Accepted paper:

"Don't let them feed you with organic sorts": demystifying 'organic' ordering on social media with rhythmedia

Authors:

Elinor Carmi (Royal Holloway, University of London.)

Paper short abstract:

This paper proposes a new theoretical approach to examine the way media companies (re)order people, objects and their relation in specific temporalities for economic purposes, called rhythmedia. Focusing on Facebook, I show how it enacts an artificial boundary between organic and paid ordering.

Paper long abstract:

This paper proposes a new theoretical approach to examine the way media companies (re)produce different temporalities and spatialities, in a practice I call - Rhythmedia. Rather than starting at the point of seeing or (in)visibility to examine ways of knowing in software mediated spaces, this paper argues that using rhythm is more productive when conducting research on datafied spaces. Influenced by Raymond Williams' (1974) planned flow concept and Henry Lefebvre's (2004) work on rhythm, 'rhythmedia' is the way media companies (re)order people, object and their relations in particular temporalities and spatialities for economic purposes. This is enacted on bodies that are trained by repetitions and spatial software organisation in order to produce particular subjects.
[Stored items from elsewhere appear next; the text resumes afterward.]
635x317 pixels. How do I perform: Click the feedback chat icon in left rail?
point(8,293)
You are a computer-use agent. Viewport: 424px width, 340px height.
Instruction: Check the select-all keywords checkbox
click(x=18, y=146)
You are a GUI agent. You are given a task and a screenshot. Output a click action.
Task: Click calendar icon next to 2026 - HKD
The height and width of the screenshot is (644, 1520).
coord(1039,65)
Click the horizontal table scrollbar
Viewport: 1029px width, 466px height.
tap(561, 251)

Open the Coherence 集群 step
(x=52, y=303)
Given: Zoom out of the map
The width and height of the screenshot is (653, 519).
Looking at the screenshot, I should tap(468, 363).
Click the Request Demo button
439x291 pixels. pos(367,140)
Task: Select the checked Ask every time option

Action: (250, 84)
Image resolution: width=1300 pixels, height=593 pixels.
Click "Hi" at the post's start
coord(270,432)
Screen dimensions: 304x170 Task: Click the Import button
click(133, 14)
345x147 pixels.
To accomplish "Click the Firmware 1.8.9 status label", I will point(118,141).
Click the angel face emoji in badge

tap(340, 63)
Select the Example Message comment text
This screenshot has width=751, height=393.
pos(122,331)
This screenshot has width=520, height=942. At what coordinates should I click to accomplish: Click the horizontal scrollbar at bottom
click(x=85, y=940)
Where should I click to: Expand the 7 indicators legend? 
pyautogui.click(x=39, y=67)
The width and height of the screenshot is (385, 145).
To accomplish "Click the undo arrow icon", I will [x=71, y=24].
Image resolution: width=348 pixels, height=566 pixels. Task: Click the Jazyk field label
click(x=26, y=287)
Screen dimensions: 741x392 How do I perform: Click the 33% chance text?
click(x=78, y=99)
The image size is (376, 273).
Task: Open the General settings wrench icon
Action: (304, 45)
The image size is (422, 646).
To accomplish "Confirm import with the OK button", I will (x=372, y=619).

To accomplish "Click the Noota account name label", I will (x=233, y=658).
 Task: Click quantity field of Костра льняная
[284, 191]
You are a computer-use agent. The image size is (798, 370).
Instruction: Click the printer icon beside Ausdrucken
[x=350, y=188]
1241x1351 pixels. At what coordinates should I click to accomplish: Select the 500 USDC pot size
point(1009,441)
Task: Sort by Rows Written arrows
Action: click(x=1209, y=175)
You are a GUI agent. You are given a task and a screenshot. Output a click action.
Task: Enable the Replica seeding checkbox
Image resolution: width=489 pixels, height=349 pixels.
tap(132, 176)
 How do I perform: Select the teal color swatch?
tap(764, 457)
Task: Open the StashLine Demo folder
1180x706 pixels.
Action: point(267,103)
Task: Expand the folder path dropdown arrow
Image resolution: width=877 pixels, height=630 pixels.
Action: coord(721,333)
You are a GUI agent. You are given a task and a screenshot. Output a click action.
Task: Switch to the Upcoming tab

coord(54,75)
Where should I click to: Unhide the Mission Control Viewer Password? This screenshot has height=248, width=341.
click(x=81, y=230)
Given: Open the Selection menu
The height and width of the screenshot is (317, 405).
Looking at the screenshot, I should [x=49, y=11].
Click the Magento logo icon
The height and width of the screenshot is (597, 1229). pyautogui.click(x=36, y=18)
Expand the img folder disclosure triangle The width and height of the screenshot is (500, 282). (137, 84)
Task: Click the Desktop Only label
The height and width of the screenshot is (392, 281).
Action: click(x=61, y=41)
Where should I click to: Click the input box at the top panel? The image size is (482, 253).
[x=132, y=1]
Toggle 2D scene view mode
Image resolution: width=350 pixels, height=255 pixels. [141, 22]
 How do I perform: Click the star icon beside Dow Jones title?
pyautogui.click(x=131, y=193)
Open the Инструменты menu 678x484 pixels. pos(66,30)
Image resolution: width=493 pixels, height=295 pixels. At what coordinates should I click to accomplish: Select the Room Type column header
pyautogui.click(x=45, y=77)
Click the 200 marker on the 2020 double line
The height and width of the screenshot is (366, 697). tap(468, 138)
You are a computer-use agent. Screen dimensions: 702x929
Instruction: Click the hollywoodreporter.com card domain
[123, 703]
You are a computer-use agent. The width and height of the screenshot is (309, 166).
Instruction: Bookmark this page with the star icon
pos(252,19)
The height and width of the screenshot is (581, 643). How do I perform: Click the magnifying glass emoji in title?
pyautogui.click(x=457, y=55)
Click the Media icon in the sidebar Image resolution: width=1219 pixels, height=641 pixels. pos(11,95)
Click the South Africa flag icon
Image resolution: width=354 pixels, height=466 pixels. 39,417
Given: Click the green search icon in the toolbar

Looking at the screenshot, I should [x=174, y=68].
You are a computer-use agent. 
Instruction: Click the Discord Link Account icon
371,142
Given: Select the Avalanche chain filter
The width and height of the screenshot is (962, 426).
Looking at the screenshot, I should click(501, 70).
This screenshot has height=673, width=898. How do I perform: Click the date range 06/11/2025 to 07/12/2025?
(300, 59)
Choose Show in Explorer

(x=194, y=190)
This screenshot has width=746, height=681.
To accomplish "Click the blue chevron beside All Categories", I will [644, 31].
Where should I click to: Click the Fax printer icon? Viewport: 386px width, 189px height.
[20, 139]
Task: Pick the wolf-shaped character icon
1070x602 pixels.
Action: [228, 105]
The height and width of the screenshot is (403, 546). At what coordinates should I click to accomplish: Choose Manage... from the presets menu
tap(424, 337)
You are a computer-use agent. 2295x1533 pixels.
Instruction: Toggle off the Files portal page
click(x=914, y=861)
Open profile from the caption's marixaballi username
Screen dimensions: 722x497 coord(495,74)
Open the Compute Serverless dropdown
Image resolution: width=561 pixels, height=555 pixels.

As a case study the paper focuses on Facebook's EdgeRank algorithm which orders different objects, people and their relations on a software mediated space the company calls 'newsfeed'. The research undertook several qualitative methods from November 2013 until November 2014, including autoethnography on Facebook newsfeed, archiving different 'terms of use' sections every two weeks, analysing Facebook's Newsroom 'news' section announcements, and conducting a method I developed and call 'platform reverse engineering'. In particular, I show how Facebook (re)produces particular temporalities (such as speed and frequencies of actions) to draw an artificial line between 'organic' and 'paid' ordering of its newsfeed to make a profit from the service it offers for free to 'normal' users.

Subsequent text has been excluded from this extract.